The Lebanese Parliament will start consultations to choose a new prime minister on 26 July in yet another attempt to steer the country through its economic meltdown.
Fed up with the System
But Ali Yehiya, a Beirut-based political expert, says the Lebanese public has long lost its trust in the system.
"Most Lebanese citizens look at the developments negatively. For many, this seemingly perpetual negativity has turned into a loss of hope and an inability to ask for, or expect, a real change".
Although Lebanon's economic situation has never really been stable, recent years have witnessed a serious deterioration.

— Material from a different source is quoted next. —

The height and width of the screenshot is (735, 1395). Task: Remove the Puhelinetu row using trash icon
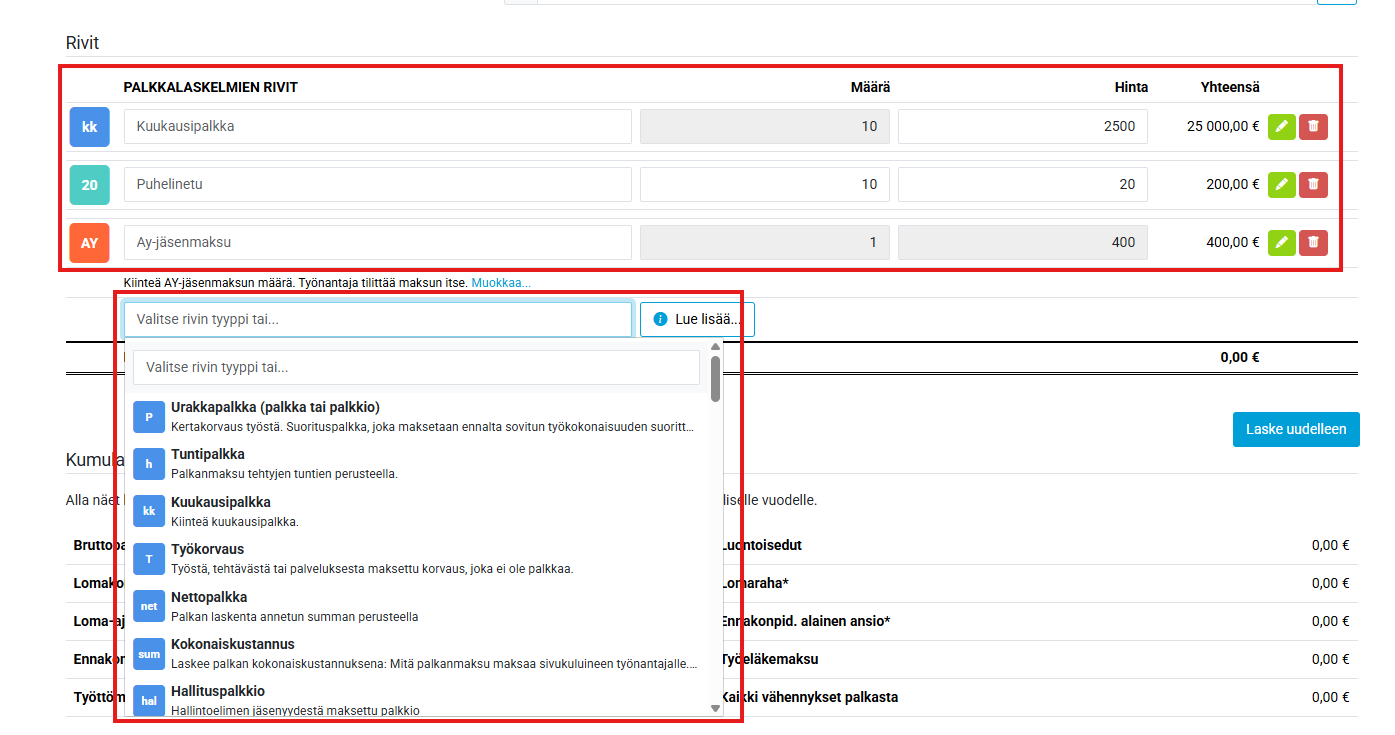(x=1313, y=184)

Unemployment in Lebanon increased from 18.5% in 2018 to 36.9% in 2020, and is expected to reach 41.4% by the end of this year.
In parallel, inflation rates continue to soar, while the value of the Lebanese pound continues to fall. Minimum wage went down from $400 in 2018 to the equivalent of $30 in 2021, pushing more than half of the Lebanese people to the brink of poverty.

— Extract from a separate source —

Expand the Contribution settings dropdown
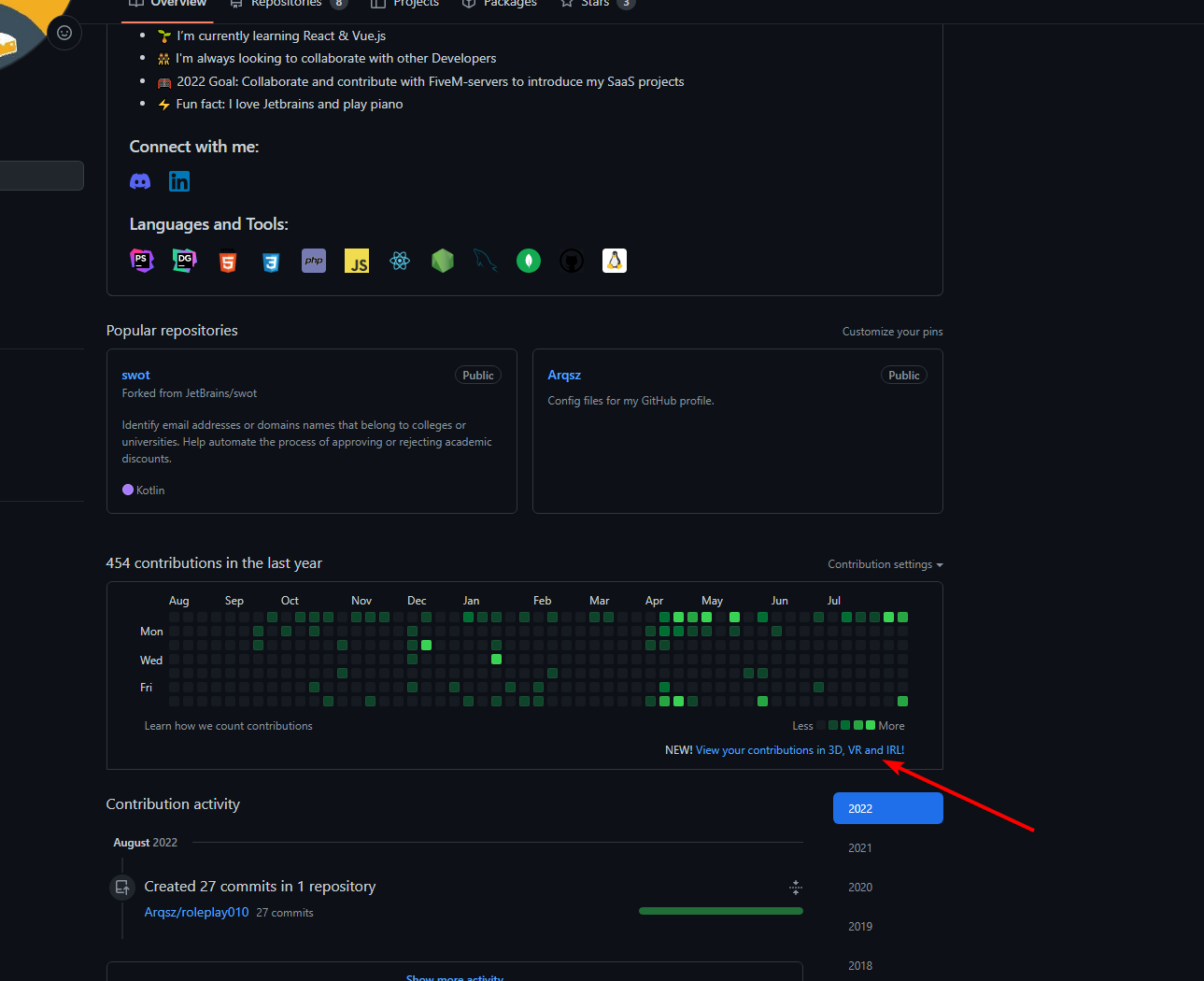 click(885, 564)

Roots of the Problem Run Deep
Part of the problem was the outbreak of the coronavirus pandemic that sent tens of thousands of employees home. Another problem was the deadly Beirut blast of August 2020 that caused unprecedented damage to one of Lebanon's main ports, shuttering its already fragile economy. But Yahiya says the fiscal issues started long before 2020.

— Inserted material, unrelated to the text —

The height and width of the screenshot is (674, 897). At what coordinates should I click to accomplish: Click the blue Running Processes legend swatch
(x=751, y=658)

Now, the West is threatening to ramp up the pressure. A week ago, it was announced that the European Union was considering introducing a so-called "Sanctions Regime" targeting Lebanese leaders, who allegedly didn't do enough to get the country out of its fiscal problems.
An Opportunity for Hezbollah?
But the fear is that the suffocating measures could play into the hands of "smaller and more capable frameworks able to manage regional areas", says Yehiya.
One such player could be Hezbollah. The latter not only boasts impressive military strength, but also a strong presence within the country's parliament.
Previously, it was reported that the group had already expanded a ration card system. Hezbollah started storing fuel and importing such basics as food and medications from Iran, with an eye to helping the poor and the needy and to boosting support for the organisation.
Aside from this, they are also deeply involved in key Lebanese ministerial bodies responsible for social welfare, like the Ministry of Industry and Ministry of Agriculture. This is also the case with the Ministry of Labour, Ministry of Education, and Ministry of Sports.
Yet, as the nation's economic woes continue to deepen, experts say support for Hezbollah will continue to wane. A 2020 poll showed that the fiscal crisis had translated into a significant popularity dive. In 2017, 83 percent of Shiite Muslims viewed the group positively, whereas in 2020 that number only stood at 66 percent.
Hezbollah, however, is not the only one seeing a decline in its popularity. The Lebanese public has become increasingly tired of its politicians, who, so far, have failed to get the country of the crisis and Yahiya says they will need to make painful decisions.
"If a government ends up being formed, it will need to decide to take one of two paths. The first is to establish an industrial and agricultural infrastructure and establish ties with the East... something that could potentially lead to bloodshed. And the second one is to initiate reforms in accordance with the conditions of the international community to gain its confidence and financial assistance that would keep the country afloat".